Paige: We did come to St. Louis for mainly economic reasons, but we stayed for much more than that. In Chicago we were living in a neighborhood of artists that had passed its peak for it to be a good time to be an artist in that area. Also, with Sleepy Kitty arts - screen printing, art space and studio space all in one place, we were growing out of our apartment. When we moved to St. Louis we could see that it was a great time to be doing art and music here.
Evan: We saw a lot of people putting in hard work, finding buildings and opening art galleries or other kinds of venues and just making it work. So we found a building to work on, really put in some elbow grease and went to work ourselves.
Paige: One of the main reasons St. Louis works for us is because it is a city. I prefer the city life. I grew up in a rural area outside of St. Louis, but I've always been in love with city life.
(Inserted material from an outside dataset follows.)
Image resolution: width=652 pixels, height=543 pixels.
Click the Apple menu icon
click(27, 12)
Evan: I grew up in the northwest and moved to Seattle in 1991 right as it was exploding. In Seattle during the alternative rock period, we had dozens of bands that were ready to make a leap to the next level, that got to develop in private. I see the same thing happening in St. Louis right now. There's such a rich music scene here! The musicians know, but the citizens don't. Not really. There's just a lot of really good bands here that haven't been disturbed by the mainstream scene like you might see in L.A., New York or Atlanta.
Examiner: Speaking of really good bands... Are there any that you really like or would suggest that people listen to? Besides yourselves of course.
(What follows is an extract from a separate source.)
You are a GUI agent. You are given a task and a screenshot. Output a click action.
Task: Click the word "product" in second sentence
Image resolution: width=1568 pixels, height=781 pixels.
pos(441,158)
Evan: We really like Middle Class Fashion. They're on Tower Groove Records and we just split a 7-inch vinyl with them. They're really good, and they're also well known in St. Louis. Also Boreal Hills. They're a force. They're a two piece band like us and their energy on stage is amazing! Oh. Budchasers! If you haven't had a chance to go see them, do it.
Examiner: Since you've both seen much more robust music scenes before, what would you say that St. Louis needs to take that next step, for the artists to become mainstream? Do we need more labels? Anything with infrastructure?
Evan: One thing we need here is more labels based in the city. You can see how many there are at Label Day this year on Labor Day weekend. We're on Euclid Records and then there's Tower Groove records and some others. Middle Class Fashion is on Tower Groove. Being on Euclid Records is really cool because they've been operating as a record store for so long and now they have a label to support more of the music scene.
Paige: St. Louis needs better public transit which is what makes Chicago and New York so much better. For example, when we were up in Manhattan for a while, around load in time - like 4 in the evening - you could see bands hopping out of cabs, buses and every other form of public transport you can think of with their equipment, guitar cases and all. St. Louis needs more of this, because it makes it easier for bands to get around without having to buy or rent a van. Also, since alcohol is related to clubs, not having to worry about driving is a big plus for people who want to come to shows too. The city needs a more pedestrian focus.
Evan: What's good is that clubs are bringing in good bands for St. Louis bands to play with. St. Louis bands are finding out that they need to go to other cities and represent for St. Louis well. They need to go to places like Nashville, Memphis, New York, Chicago, etc. Then the dots or threads will start to connect and get people excited about the scene. That's just the way it works. St. Louis bands are starting to do a better job at that. Whenever we go out of town we make sure people know that we're from St. Louis so they can understand that their really is a good music scene here.
Examiner: I always ask if there's anything you want the fans to know or you want to say to the fans before we sign off. What would you want to tell your fans?
Evan: Definitely. I would say come to the Pageant show next Friday [8.23.2013]. We're playing with three of our favorite bands - all with new tricks.
Paige: Yeah. At the show, our new CD single will be released so you can pick it up too.